Por detrás de cada doente há um inovador. A Católica-Lisbon School of Business agarrou a ideia e lança amanhã uma rede social inédita para partilha de soluções entre doentes raros e não só. Maria e Susana já estão ligadas
Para Maria foi o elevador da Faculdade de Psicologia e a chatice de ter de pedir ajuda para chegar aos botões. Para Susana, foram os últimos anos a tentar garantir o conforto da filha Mariana, diagnosticada aos dois meses com uma doença que os médicos pressentem pelo rosto e choro dos recém-nascidos. Parece o miar de um gato, e sinaliza uma alteração no cromossoma 5, que compromete o desenvolvimento motor e cognitivo. As dificuldades fizeram-nas pensar em ideias inovadoras e depois de as partilharem entre amigos e conhecidos, serviram de cobaias a uma rede social inédita e desenvolvida em Portugal e que vai ser lançada amanhã para que as soluções que ajudam hoje doentes e famílias a lidar com o dia-a-dia cheguem ao maior número de pessoas. Na base da plataforma The Patient Innovation, uma iniciativa da Universidade Católica com o apoio das parcerias nacionais com o Instituto de Tecnologia de Massachusetts (MIT) e a Universidade Carnegie Mellon, está o conceito de doentes inovadores, que transporta para a saúde a visão do economista do MIT Eric von Hippel, também mentor do projecto e que desde os anos 80 defende que as maiores inovações saem da cabeça de quem precisa delas.

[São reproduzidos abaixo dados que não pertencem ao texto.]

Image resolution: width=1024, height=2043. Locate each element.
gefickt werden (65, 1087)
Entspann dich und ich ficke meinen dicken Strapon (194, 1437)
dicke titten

Maria, portadora de nanismo, concorda - nunca encontrou produtos que superassem as suas invenções. Hoje com 42 anos, e depois de ter adaptado os primeiros guarda-chuvas com os seus 18 de caloira, conta que o gosto pelas engenhocas foi trazendo um rol de ideias que tornaram simples gestos rotineiros como recolher tickets de estacionamentos ou sentar-se em cadeiras a que não chega com o seu metro de altura. Se para os primeiros foi aperfeiçoando uma técnica de articulação de haste de guarda-chuva - que têm a vantagem de funcionar melhor que os ponteiros extensíveis que encolhem quando há pressão - para chegar mais alto criou um degrau discreto: um pequeno banco que fechado parece um livro.
Susana, hoje mãe de uma Mariana de 12 anos portadora da doença rara Cri du Cha e sócia fundadora da associação Raríssimas, também tem ideias de sobra para partilhar. Quando a filha passava a noite acordada às turras na grade do berço e a chorar, forrou-as com colchões de campismo e as noites passaram a ser mais tranquilas para todos (vizinhos incluídos) e sem nódoas negras do dia seguinte, porque o truque até a fez desistir das cabeçadas. Para incentivar que a filha começasse a andar, usou o seu fascínio por espelhos, comum nas crianças com a sua doença, e depois de o pai ter a ideia usaram dois suportes reguláveis de chuveiro para fixar uma vara na horizontal, onde Mariana se agarrava, e que foram subindo à medida que crescia.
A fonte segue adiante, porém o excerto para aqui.